(2)
誰もが想像などしていなかった。死にぞこないの鬼雨が、一足飛びで手下との距離を詰め、その首をアッサリと刎ね飛ばしてしまうなど。
故に、誰一人声を発することは無かった。
ハスズは目を丸々と見開いて。手下たちは呆然と血飛沫を噴き上げる仲間を見て。
あらゆるものの視線を集めながら、首を失った体がガクリと膝を付き倒れ伏すまで、座敷の時は動きを止めていて。
だが、鬼雨を前には失態以外の何ものでもなかった。
鬼雨は止まらない。待つことはしない。絶好の好機とばかりに鉤爪は獲物に襲い掛かり、次々と血の雨を降らせて回る。
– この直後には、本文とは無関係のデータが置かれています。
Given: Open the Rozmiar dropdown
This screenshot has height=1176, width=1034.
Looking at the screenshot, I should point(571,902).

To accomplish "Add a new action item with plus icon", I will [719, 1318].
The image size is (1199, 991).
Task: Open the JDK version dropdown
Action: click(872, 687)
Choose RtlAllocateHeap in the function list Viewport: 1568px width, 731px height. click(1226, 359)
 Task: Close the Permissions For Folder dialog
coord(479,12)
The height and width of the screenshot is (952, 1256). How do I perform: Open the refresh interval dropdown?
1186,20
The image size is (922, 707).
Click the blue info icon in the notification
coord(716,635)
手下たちが我を取り戻す頃には半数以上が座敷に倒れ、残りが血相を変えて逃げ出した。
我先にと廊下に殺到してつっかえる。
慌てふためいて罵り合い、襖を外して転がり出る。
その背中を、首を、怪鳥の爪は逃さない。
斬りどかし、踏み倒し、無事に廊下へ逃れたはずの獲物を追い掛ける。
追うはずの鬼雨の足音など一つもハスズには聞こえなかった。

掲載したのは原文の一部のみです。